BEGIN

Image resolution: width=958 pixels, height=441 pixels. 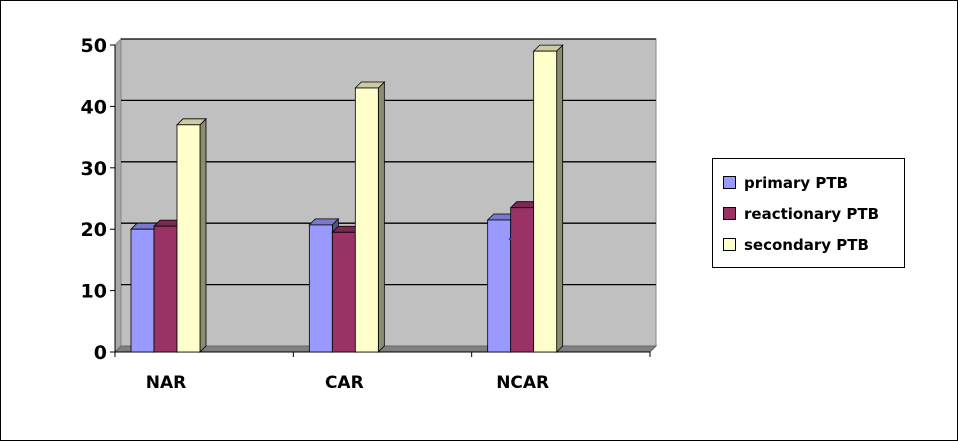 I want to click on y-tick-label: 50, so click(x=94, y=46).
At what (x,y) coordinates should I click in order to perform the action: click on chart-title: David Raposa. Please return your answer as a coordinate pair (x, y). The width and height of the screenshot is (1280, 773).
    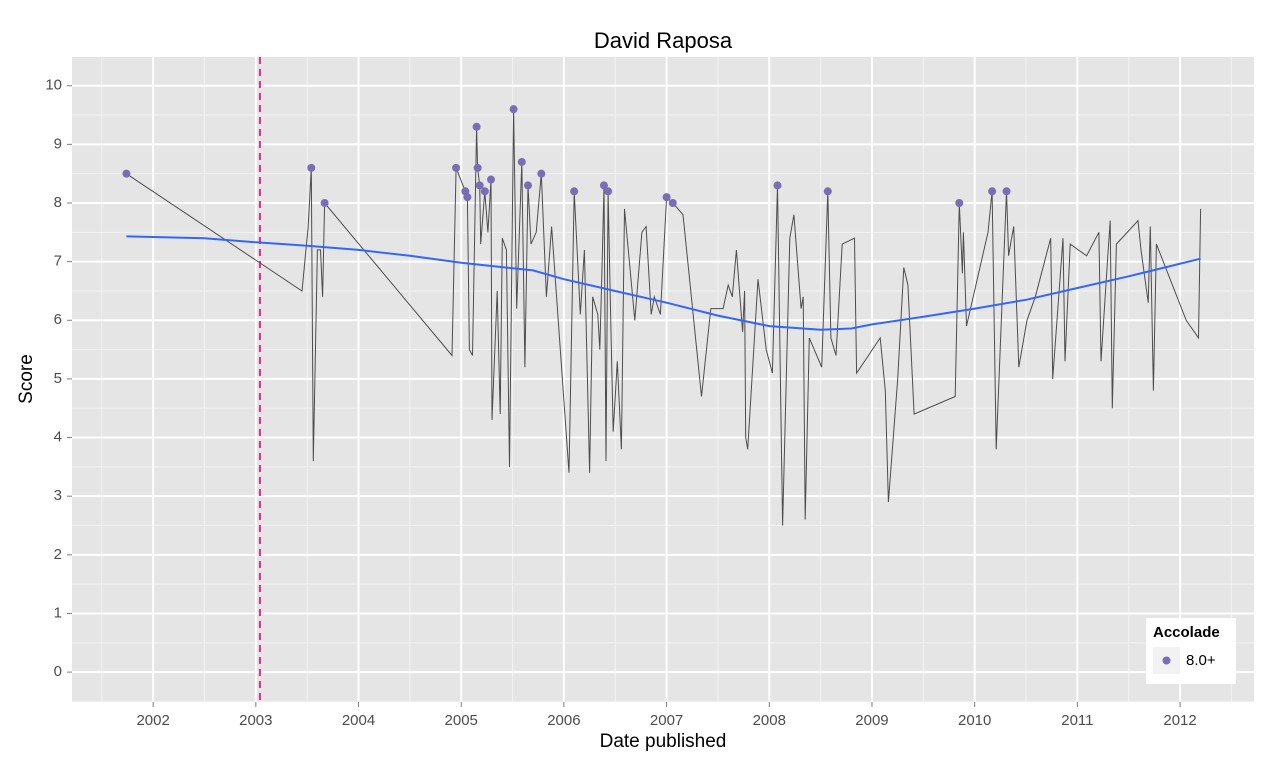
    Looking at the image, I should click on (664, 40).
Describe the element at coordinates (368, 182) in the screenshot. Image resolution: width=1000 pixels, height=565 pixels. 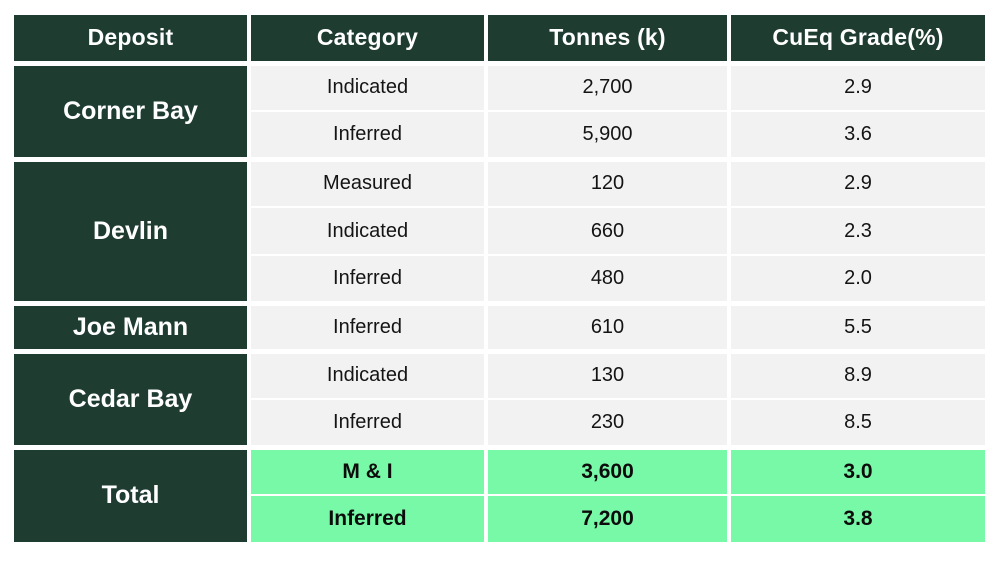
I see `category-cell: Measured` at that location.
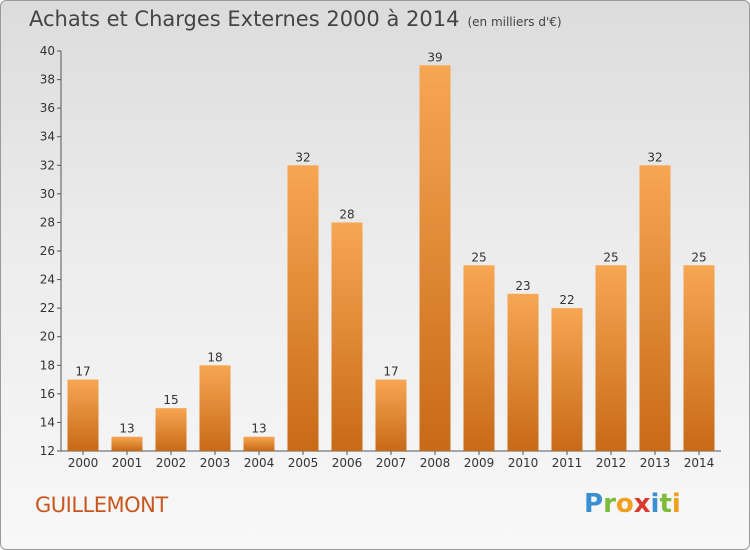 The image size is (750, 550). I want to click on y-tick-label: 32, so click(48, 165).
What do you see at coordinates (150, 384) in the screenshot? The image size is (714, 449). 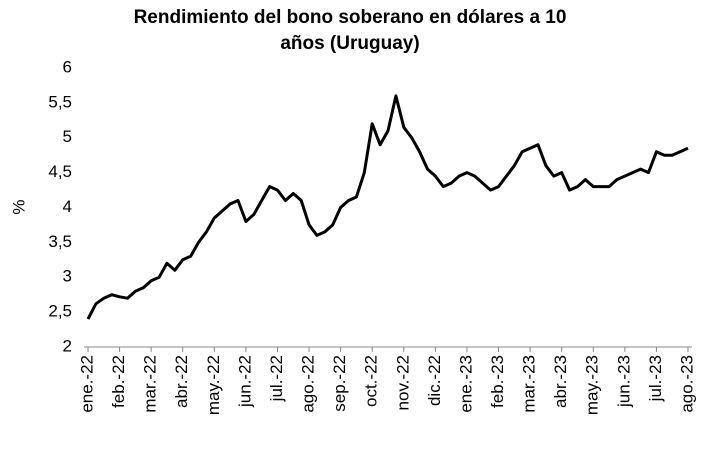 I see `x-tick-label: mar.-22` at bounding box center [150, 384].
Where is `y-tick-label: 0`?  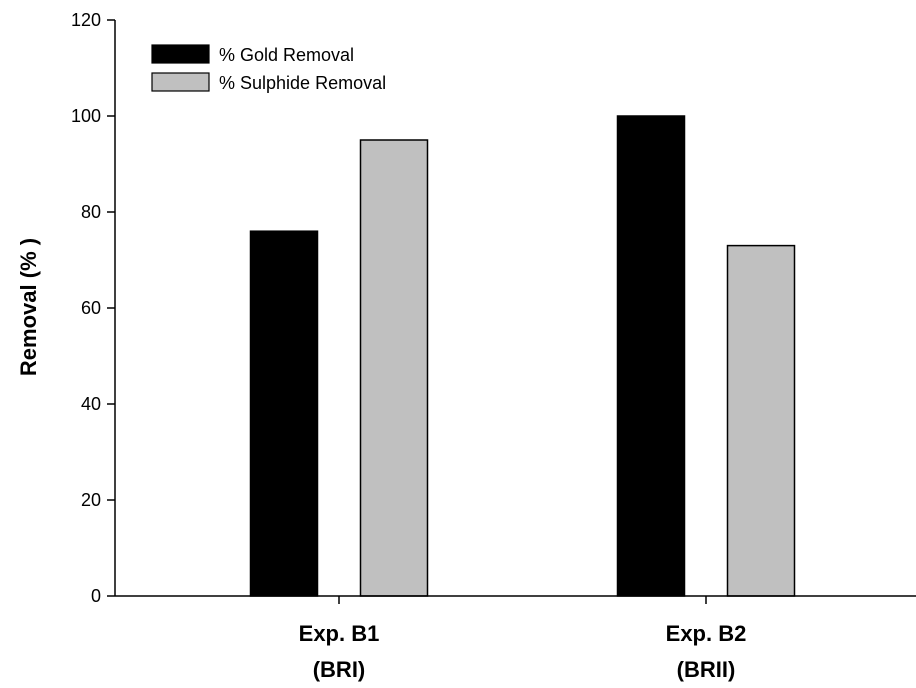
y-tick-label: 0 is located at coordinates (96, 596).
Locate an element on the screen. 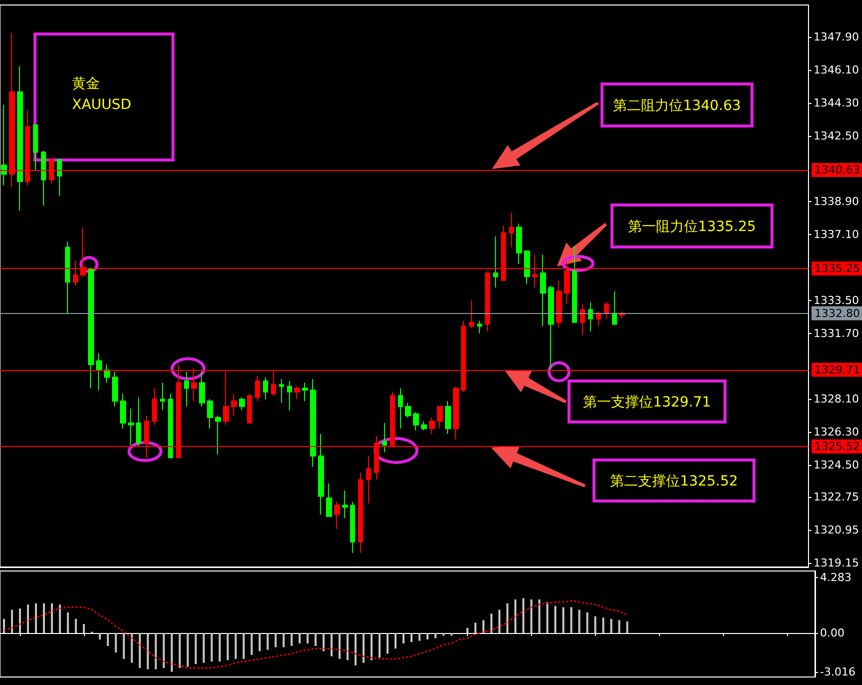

END

Pull out every line in the records above that contains the string "should". Case matters, so count only exact-case matches.

At what (x,y) coordinates should I click in order to perform the action: click on chart-title: David Raposa. Please return your answer as a coordinate pair (x, y). The width and height of the screenshot is (1280, 773).
    Looking at the image, I should click on (664, 40).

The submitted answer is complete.